══ Page excerpt ══
Our results suggest that FOXM1 expression is likely to play important roles in EOC development and progression. FOXM1 expression is a potential prognostic factor for PFS and OS, and it could be a novel treatment target in EOC patients.
Ovarian cancer is the leading cause of death among gynecologic malignancy in the world, with increasing incidence recently in China. Most patients are diagnosed with late-stage disease due to the silent early stage and easy metastasis. Epithelial ovarian cancer (EOC) account for nearly 70% of all ovarian malignant diseases. Despite improvements in surgical techniques and the advent of more targeted therapeutic agents, therapeutic failure and disease progression are still quite frequent. Therefore, there is an urgent requirement to identify extra prognostic indicators and to improve on current understanding of the molecular mechanisms underlying EOC. It would be very helpful for patients with advanced disease.
Forkhead box protein M1 (FOXM1), also known as HFH-11, MPP-2, WIN, and Trident, is a typical transcription factor that belongs to the Forkhead Box family, which is evolutionarily conserved and is defined by having a common DNA-binding domain called Forkhead or winged-helix domain[4, 5]. FOXM1 is well-known for its critical role in cell cycle progression by regulating the transition from G1 to S phase and G2 to M phase progression, as well as to mitosis[5, 6]. Gene expression profiling revealed that elevated expression of FOXM1 was observed in a multitude of malignancies. It has been reported that FOXM1 promotes tumor progression in malignancies[5, 8–11]. Furthermore, overexpression of FOXM1 correlated with disease progression and poor prognosis and could serve as an independent predictor of poor survival in various human malignancies[12–16]. However, the clinical relevance of FOXM1 expression has not been investigated in patients with EOC.
In this study, we used an immunohistochemical method to determine the expression of FOXM1 in EOC specimens from 158 patients. The aim of this study was to determine the expression level of FOXM1 in EOC and to examine its association with clinicopathologic variables as well as to assess the utility as prognostic indicator. We further probed the biological features of FOXM1 by assaying cell proliferation, migration, invasion and potential mechanism underlying this. In this report, we showed that up-regulation of FOXM1 increased MMP-2, MMP-9 and VEGF-A expression whereas knockdown of FOXM1 by FOXM1 shRNA decreased MMP-2, MMP-9 and VEGF-A expression. In addition, the results supported a mechanism for the FOXM1-induced cell migration and invasion that involved induction of MMP-2, MMP-9 and VEGF-A expression. The results presented here help to evaluate the suitability of FOXM1 as prognostic marker and therapeutic target in EOC.
═══
Problems to solve:
a: In the excerpt on FOXM1 in ovarian cancer, from how many patients were the EOC specimens examined by immunohistochemistry?
b: Carry on the excerpt about FOXM1 in epithelial ovarian cancer, starting right after its last sentence.
══ Entries provided ══
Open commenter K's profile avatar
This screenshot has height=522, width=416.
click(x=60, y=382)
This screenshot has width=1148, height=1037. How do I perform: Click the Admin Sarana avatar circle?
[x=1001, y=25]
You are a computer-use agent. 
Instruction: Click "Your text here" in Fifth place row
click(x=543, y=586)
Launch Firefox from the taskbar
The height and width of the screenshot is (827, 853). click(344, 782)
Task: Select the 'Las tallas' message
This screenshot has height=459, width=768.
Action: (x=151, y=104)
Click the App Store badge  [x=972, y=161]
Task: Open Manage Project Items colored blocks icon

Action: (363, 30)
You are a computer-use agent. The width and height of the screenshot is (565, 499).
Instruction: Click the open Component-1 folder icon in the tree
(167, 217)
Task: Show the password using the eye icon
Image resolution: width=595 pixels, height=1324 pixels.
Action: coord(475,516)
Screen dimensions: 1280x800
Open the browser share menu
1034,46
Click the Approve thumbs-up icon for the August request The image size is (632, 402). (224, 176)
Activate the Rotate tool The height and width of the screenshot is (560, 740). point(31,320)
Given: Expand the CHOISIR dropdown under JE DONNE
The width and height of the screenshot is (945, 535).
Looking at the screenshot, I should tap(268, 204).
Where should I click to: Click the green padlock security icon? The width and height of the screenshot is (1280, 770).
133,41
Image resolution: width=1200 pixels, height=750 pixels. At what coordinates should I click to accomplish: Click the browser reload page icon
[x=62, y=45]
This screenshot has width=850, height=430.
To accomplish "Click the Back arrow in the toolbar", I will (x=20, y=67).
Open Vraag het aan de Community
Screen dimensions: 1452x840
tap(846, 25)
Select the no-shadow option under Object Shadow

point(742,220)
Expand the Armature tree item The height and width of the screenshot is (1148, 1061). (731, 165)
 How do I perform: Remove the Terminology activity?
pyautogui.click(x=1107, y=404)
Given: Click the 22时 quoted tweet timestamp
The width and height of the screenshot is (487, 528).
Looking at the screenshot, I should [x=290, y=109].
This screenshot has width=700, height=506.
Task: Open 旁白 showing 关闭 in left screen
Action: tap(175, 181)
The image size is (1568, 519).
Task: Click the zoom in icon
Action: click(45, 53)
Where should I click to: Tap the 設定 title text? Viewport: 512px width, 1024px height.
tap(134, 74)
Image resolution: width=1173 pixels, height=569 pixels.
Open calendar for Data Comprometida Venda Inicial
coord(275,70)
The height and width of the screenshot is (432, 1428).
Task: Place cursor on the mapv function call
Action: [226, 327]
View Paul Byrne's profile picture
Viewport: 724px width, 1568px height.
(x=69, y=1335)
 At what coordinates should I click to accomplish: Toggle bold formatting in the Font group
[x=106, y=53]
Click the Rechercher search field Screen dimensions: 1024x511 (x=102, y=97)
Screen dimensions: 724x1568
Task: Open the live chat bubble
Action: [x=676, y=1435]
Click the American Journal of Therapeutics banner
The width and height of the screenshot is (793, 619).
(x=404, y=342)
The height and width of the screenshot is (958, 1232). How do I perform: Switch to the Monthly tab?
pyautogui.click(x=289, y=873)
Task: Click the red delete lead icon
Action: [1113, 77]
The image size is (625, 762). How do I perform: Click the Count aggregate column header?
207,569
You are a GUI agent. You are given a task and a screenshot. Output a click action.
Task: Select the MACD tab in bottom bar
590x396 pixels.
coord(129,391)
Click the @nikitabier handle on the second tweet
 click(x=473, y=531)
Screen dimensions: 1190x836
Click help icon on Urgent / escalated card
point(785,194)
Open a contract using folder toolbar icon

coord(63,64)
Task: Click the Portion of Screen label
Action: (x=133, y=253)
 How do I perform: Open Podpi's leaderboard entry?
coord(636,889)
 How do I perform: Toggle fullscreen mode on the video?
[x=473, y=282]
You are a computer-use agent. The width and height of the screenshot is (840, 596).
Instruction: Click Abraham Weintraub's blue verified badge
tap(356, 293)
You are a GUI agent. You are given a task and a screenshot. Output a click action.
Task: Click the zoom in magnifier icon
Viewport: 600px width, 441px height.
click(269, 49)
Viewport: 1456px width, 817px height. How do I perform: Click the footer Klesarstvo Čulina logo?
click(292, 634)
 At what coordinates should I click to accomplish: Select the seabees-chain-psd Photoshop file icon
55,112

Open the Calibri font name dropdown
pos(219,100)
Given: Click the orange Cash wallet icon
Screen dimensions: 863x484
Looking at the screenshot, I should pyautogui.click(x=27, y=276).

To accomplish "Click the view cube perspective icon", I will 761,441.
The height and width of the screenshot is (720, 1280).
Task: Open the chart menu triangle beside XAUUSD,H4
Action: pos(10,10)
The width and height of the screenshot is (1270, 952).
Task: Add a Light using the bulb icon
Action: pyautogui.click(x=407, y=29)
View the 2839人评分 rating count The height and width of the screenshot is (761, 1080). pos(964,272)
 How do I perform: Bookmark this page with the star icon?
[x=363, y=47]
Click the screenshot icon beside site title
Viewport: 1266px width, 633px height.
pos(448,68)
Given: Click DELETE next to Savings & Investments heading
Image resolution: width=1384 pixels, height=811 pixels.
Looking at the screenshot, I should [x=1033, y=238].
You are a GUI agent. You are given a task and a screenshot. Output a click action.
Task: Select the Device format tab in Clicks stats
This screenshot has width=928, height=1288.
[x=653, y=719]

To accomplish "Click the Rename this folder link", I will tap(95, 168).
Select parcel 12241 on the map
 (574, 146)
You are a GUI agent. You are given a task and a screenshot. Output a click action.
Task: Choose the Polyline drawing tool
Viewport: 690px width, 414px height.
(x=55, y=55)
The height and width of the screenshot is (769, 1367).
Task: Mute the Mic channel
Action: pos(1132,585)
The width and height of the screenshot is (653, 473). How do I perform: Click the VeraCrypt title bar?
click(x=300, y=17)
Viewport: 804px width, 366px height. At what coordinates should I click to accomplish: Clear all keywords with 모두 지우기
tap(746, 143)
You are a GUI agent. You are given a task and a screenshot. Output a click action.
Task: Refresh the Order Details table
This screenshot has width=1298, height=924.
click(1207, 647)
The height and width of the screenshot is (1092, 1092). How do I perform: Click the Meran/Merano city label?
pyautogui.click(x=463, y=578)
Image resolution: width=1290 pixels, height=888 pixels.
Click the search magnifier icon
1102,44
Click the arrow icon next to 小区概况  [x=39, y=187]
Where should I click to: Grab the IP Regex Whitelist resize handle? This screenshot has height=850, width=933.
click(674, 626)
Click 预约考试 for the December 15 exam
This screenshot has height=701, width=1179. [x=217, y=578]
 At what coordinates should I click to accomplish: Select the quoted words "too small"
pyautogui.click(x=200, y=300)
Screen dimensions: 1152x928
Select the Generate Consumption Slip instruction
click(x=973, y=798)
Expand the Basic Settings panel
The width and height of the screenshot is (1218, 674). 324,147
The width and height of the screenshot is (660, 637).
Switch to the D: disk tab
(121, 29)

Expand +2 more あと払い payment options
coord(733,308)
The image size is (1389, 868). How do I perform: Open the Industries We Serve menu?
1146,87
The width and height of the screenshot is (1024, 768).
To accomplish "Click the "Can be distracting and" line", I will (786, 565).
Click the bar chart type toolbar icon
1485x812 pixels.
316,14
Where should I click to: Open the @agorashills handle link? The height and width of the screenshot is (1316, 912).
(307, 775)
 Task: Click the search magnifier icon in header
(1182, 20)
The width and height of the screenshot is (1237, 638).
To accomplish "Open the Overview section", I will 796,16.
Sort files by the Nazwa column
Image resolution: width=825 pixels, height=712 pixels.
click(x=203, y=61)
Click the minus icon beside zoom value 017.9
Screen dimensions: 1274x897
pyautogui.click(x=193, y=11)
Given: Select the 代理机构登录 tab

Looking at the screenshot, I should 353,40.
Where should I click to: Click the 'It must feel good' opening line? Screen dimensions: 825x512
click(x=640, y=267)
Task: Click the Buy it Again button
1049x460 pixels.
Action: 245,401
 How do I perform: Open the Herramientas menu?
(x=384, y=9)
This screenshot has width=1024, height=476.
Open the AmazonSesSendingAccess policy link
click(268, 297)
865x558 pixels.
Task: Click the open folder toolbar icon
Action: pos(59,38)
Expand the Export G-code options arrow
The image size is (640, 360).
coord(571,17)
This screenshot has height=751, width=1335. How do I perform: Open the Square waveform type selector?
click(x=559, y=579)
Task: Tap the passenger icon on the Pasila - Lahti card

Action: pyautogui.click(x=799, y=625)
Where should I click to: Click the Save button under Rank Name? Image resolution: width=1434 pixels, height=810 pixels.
═══
Answers to the tasks:
a: 158 patients.

b:
Patients and tissue samples
The study has been performed with the approval of the Fourth Military Medical University ethics committee. Informed consent was obtained from each patient before sample collection. For real-time PCR and western blot analysis, we collected data on 68 patients, including epithelial ovarian cancer (46 cases) and normal ovary (22 cases), treated at Xijing Hospital between November 2009 and June 2011. For immunohistochemical analysis, a total of 158 pathological specimens of EOC were obtained from the pathological archives at Xijing Hospital between May 2004 and July 2006. None of patients had received preoperative chemotherapy. The median age of patients at the time of surgery was 53 years (range, 26–79 years). Histological grades were assigned according to the International Federation of Gynecology and Obstetrics (FIGO) classification. The follow-up interval was calculated from the date of surgery to the date of death or last clinical evaluation. Tumour progression was defined based on clinical, radiological or histological diagnosis.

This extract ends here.